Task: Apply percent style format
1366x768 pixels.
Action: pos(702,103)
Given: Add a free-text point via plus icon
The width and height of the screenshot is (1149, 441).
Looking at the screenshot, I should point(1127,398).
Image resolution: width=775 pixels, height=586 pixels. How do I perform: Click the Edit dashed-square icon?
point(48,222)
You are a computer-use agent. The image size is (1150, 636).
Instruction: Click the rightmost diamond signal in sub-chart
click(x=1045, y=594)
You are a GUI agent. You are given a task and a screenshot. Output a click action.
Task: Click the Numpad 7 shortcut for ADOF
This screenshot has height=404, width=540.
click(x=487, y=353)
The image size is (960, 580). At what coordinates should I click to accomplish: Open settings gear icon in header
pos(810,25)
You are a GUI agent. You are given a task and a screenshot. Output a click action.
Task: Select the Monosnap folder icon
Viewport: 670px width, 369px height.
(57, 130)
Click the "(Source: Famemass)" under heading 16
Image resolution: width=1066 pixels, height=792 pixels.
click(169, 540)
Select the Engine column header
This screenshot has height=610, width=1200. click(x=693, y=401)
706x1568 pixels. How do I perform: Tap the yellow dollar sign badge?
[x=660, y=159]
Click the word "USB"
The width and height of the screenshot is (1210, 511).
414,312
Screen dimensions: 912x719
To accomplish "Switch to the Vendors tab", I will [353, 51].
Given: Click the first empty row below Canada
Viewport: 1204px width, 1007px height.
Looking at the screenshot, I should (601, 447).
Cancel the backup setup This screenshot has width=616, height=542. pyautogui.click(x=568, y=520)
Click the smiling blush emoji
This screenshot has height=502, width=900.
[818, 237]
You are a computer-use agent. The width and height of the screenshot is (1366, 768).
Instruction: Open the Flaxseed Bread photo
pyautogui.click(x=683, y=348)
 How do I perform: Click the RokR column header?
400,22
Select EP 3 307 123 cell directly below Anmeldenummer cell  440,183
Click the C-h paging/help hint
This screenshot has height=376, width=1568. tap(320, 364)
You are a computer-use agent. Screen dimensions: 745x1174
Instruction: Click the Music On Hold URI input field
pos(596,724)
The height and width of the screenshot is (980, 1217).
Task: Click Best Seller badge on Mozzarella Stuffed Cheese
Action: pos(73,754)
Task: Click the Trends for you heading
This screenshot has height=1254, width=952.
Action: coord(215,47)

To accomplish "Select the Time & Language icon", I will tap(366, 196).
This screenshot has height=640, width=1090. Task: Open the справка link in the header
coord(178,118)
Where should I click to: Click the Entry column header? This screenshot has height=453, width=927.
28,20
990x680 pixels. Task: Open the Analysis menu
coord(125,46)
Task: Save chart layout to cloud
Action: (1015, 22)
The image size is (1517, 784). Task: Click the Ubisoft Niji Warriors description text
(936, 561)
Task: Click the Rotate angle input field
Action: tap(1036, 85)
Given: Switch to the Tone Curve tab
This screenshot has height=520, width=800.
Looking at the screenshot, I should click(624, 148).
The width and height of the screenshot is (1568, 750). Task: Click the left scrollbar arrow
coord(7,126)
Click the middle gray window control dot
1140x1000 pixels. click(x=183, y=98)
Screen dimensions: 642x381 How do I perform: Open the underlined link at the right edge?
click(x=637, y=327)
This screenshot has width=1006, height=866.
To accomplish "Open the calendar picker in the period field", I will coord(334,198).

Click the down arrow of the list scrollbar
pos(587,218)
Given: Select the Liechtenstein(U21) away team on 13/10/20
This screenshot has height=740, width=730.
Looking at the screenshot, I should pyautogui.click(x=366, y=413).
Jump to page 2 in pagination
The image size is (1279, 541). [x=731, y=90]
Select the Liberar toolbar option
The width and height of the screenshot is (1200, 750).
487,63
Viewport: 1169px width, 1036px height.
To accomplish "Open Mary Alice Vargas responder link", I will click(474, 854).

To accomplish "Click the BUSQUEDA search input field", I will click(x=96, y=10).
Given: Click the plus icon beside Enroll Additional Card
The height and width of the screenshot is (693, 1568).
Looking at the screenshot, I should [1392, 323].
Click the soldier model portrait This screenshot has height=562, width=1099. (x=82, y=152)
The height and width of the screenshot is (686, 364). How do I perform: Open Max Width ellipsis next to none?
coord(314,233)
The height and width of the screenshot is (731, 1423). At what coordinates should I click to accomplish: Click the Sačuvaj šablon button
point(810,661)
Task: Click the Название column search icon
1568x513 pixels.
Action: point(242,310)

★ ★ ★ ★ ★

Repeat the records above exactly as they appear.

• _ANSWER TO THIS EXERCISE_
Task: Apply percent style format
1366x768 pixels.
Action: pos(702,103)
Given: Add a free-text point via plus icon
The width and height of the screenshot is (1149, 441).
Looking at the screenshot, I should point(1127,398).
Image resolution: width=775 pixels, height=586 pixels. How do I perform: Click the Edit dashed-square icon?
point(48,222)
You are a computer-use agent. The image size is (1150, 636).
Instruction: Click the rightmost diamond signal in sub-chart
click(x=1045, y=594)
You are a GUI agent. You are given a task and a screenshot. Output a click action.
Task: Click the Numpad 7 shortcut for ADOF
This screenshot has height=404, width=540.
click(x=487, y=353)
The image size is (960, 580). At what coordinates should I click to accomplish: Open settings gear icon in header
pos(810,25)
You are a GUI agent. You are given a task and a screenshot. Output a click action.
Task: Select the Monosnap folder icon
Viewport: 670px width, 369px height.
(57, 130)
Click the "(Source: Famemass)" under heading 16
Image resolution: width=1066 pixels, height=792 pixels.
click(169, 540)
Select the Engine column header
This screenshot has height=610, width=1200. click(x=693, y=401)
706x1568 pixels. How do I perform: Tap the yellow dollar sign badge?
[x=660, y=159]
Click the word "USB"
The width and height of the screenshot is (1210, 511).
414,312
Screen dimensions: 912x719
To accomplish "Switch to the Vendors tab", I will [353, 51].
Given: Click the first empty row below Canada
Viewport: 1204px width, 1007px height.
Looking at the screenshot, I should (601, 447).
Cancel the backup setup This screenshot has width=616, height=542. pyautogui.click(x=568, y=520)
Click the smiling blush emoji
This screenshot has height=502, width=900.
[818, 237]
You are a computer-use agent. The width and height of the screenshot is (1366, 768).
Instruction: Open the Flaxseed Bread photo
pyautogui.click(x=683, y=348)
 How do I perform: Click the RokR column header?
400,22
Select EP 3 307 123 cell directly below Anmeldenummer cell  440,183
Click the C-h paging/help hint
This screenshot has height=376, width=1568. tap(320, 364)
You are a computer-use agent. Screen dimensions: 745x1174
Instruction: Click the Music On Hold URI input field
pos(596,724)
The height and width of the screenshot is (980, 1217).
Task: Click Best Seller badge on Mozzarella Stuffed Cheese
Action: pos(73,754)
Task: Click the Trends for you heading
This screenshot has height=1254, width=952.
Action: coord(215,47)

To accomplish "Select the Time & Language icon", I will tap(366, 196).
This screenshot has height=640, width=1090. Task: Open the справка link in the header
coord(178,118)
Where should I click to: Click the Entry column header? This screenshot has height=453, width=927.
28,20
990x680 pixels. Task: Open the Analysis menu
coord(125,46)
Task: Save chart layout to cloud
Action: (1015, 22)
The image size is (1517, 784). Task: Click the Ubisoft Niji Warriors description text
(936, 561)
Task: Click the Rotate angle input field
Action: tap(1036, 85)
Given: Switch to the Tone Curve tab
This screenshot has height=520, width=800.
Looking at the screenshot, I should click(624, 148).
The width and height of the screenshot is (1568, 750). Task: Click the left scrollbar arrow
coord(7,126)
Click the middle gray window control dot
1140x1000 pixels. click(x=183, y=98)
Screen dimensions: 642x381 How do I perform: Open the underlined link at the right edge?
click(x=637, y=327)
This screenshot has width=1006, height=866.
To accomplish "Open the calendar picker in the period field", I will coord(334,198).

Click the down arrow of the list scrollbar
pos(587,218)
Given: Select the Liechtenstein(U21) away team on 13/10/20
This screenshot has height=740, width=730.
Looking at the screenshot, I should pyautogui.click(x=366, y=413).
Jump to page 2 in pagination
The image size is (1279, 541). [x=731, y=90]
Select the Liberar toolbar option
The width and height of the screenshot is (1200, 750).
487,63
Viewport: 1169px width, 1036px height.
To accomplish "Open Mary Alice Vargas responder link", I will click(474, 854).

To accomplish "Click the BUSQUEDA search input field", I will click(x=96, y=10).
Given: Click the plus icon beside Enroll Additional Card
The height and width of the screenshot is (693, 1568).
Looking at the screenshot, I should [1392, 323].
Click the soldier model portrait This screenshot has height=562, width=1099. (x=82, y=152)
The height and width of the screenshot is (686, 364). How do I perform: Open Max Width ellipsis next to none?
coord(314,233)
The height and width of the screenshot is (731, 1423). At what coordinates should I click to accomplish: Click the Sačuvaj šablon button
point(810,661)
Task: Click the Название column search icon
1568x513 pixels.
Action: point(242,310)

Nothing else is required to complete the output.